Please print exactly the lines from the one containing "You are a GUI" through the last line of the records, and only those. Leave out any pictures.

((

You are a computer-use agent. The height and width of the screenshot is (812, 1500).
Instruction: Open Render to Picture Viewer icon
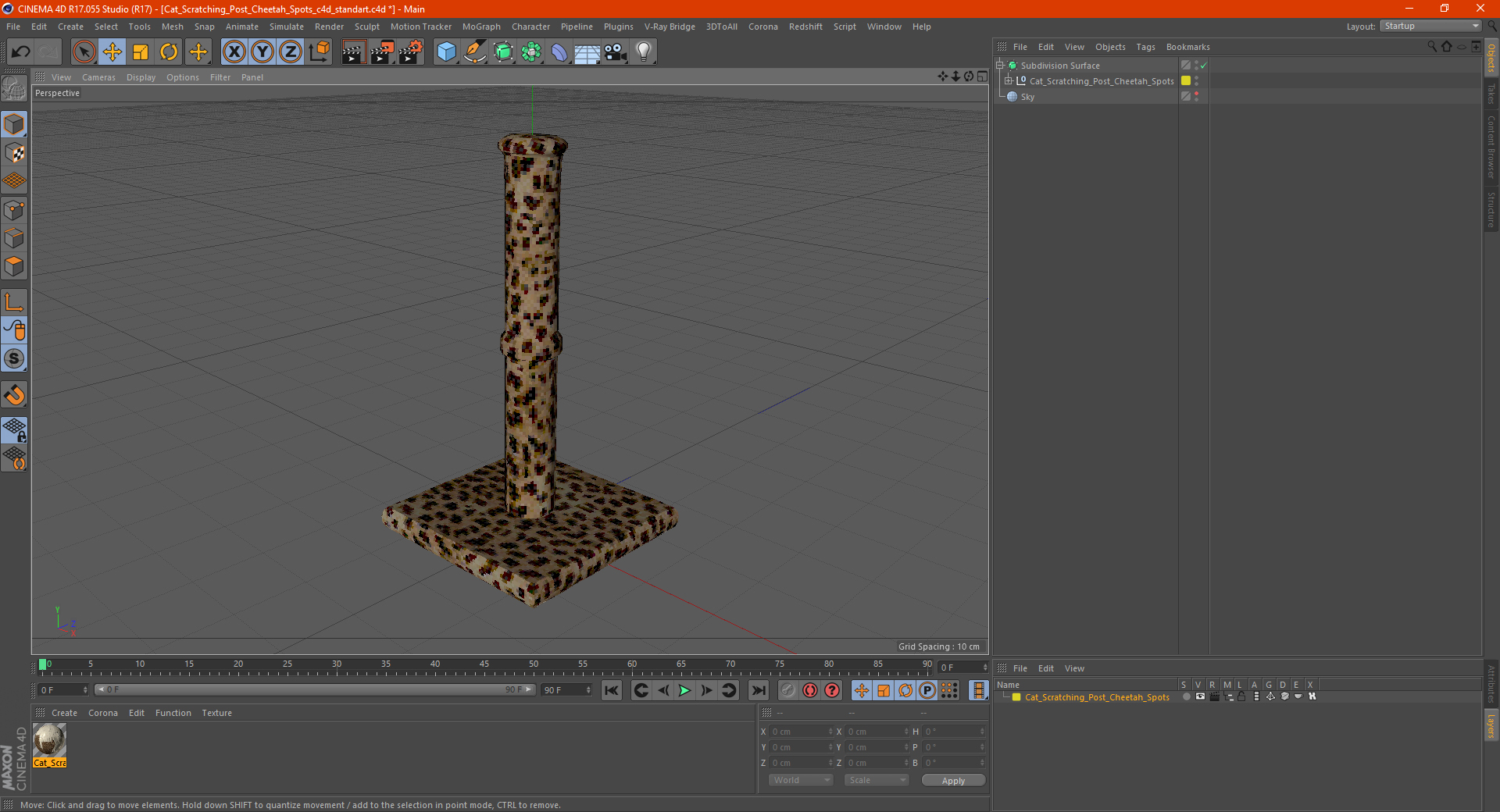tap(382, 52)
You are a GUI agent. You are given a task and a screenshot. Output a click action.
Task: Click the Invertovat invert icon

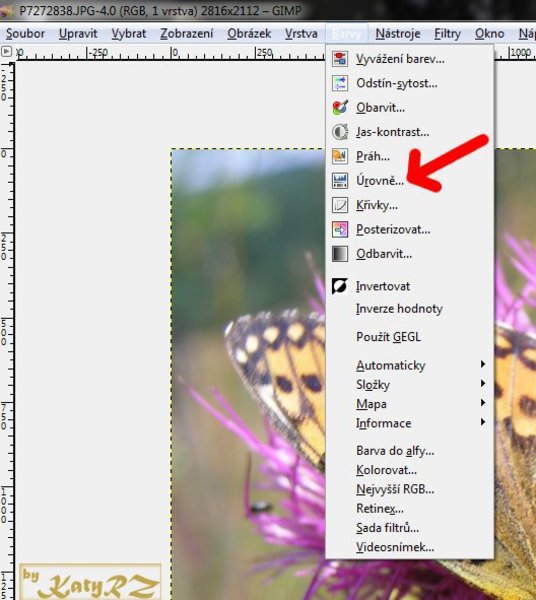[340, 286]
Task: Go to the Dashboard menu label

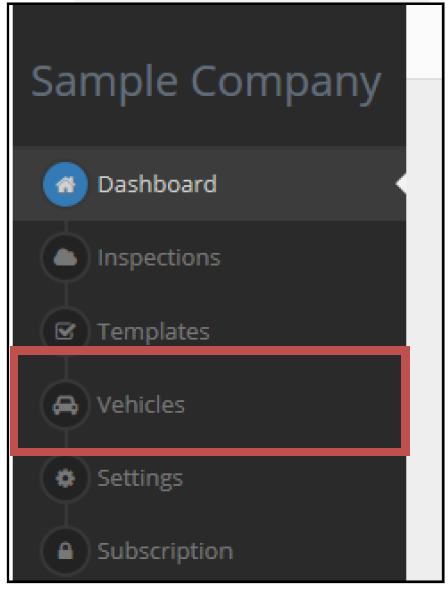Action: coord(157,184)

))

- [Solved exercise]
You are a GUI agent. You are given a task and a screenshot. Output a click action.
Task: Click the Invertovat invert icon

[340, 286]
Task: Go to the Dashboard menu label

Action: coord(157,184)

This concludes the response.